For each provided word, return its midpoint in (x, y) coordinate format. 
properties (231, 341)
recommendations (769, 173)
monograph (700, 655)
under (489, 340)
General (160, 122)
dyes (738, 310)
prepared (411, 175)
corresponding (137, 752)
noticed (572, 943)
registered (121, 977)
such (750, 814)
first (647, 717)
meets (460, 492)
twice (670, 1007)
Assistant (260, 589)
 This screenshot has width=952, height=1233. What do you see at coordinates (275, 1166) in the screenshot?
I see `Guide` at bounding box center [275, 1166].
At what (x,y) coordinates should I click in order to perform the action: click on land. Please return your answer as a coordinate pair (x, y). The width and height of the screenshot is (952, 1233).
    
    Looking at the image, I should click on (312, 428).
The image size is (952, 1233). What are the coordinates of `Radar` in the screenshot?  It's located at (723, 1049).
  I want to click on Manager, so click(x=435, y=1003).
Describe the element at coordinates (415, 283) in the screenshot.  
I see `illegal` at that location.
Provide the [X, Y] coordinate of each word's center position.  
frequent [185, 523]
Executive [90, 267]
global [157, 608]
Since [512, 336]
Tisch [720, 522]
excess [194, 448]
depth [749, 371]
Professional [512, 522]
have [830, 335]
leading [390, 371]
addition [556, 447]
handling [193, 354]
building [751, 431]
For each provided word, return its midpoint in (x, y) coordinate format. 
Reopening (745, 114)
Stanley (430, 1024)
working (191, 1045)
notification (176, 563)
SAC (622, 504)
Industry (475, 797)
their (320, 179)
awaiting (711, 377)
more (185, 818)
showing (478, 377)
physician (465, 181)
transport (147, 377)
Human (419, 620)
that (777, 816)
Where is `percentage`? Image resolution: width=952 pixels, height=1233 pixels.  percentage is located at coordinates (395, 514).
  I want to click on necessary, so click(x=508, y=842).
* * * * * * *
Revise the data above so that every "midpoint" becomes "center point", with nothing else changed.

For each provided word, return its center point in (x, y) coordinate format. 
properties (231, 341)
recommendations (769, 173)
monograph (700, 655)
under (489, 340)
General (160, 122)
dyes (738, 310)
prepared (411, 175)
corresponding (137, 752)
noticed (572, 943)
registered (121, 977)
such (750, 814)
first (647, 717)
meets (460, 492)
twice (670, 1007)
Assistant (260, 589)
 This screenshot has width=952, height=1233. What do you see at coordinates (275, 1166) in the screenshot?
I see `Guide` at bounding box center [275, 1166].
At what (x,y) coordinates should I click in order to perform the action: click on land. Please return your answer as a coordinate pair (x, y). The width and height of the screenshot is (952, 1233).
    
    Looking at the image, I should click on (312, 428).
The image size is (952, 1233). What are the coordinates of `Radar` in the screenshot?  It's located at (723, 1049).
  I want to click on Manager, so click(x=435, y=1003).
Describe the element at coordinates (415, 283) in the screenshot.  
I see `illegal` at that location.
Provide the [X, Y] coordinate of each word's center position.  
frequent [185, 523]
Executive [90, 267]
global [157, 608]
Since [512, 336]
Tisch [720, 522]
excess [194, 448]
depth [749, 371]
Professional [512, 522]
have [830, 335]
leading [390, 371]
addition [556, 447]
handling [193, 354]
building [751, 431]
For each provided word, return its center point in (x, y) coordinate format. 
Reopening (745, 114)
Stanley (430, 1024)
working (191, 1045)
notification (176, 563)
SAC (622, 504)
Industry (475, 797)
their (320, 179)
awaiting (711, 377)
more (185, 818)
showing (478, 377)
physician (465, 181)
transport (147, 377)
Human (419, 620)
that (777, 816)
Where is `percentage`? Image resolution: width=952 pixels, height=1233 pixels.  percentage is located at coordinates (395, 514).
  I want to click on necessary, so click(x=508, y=842).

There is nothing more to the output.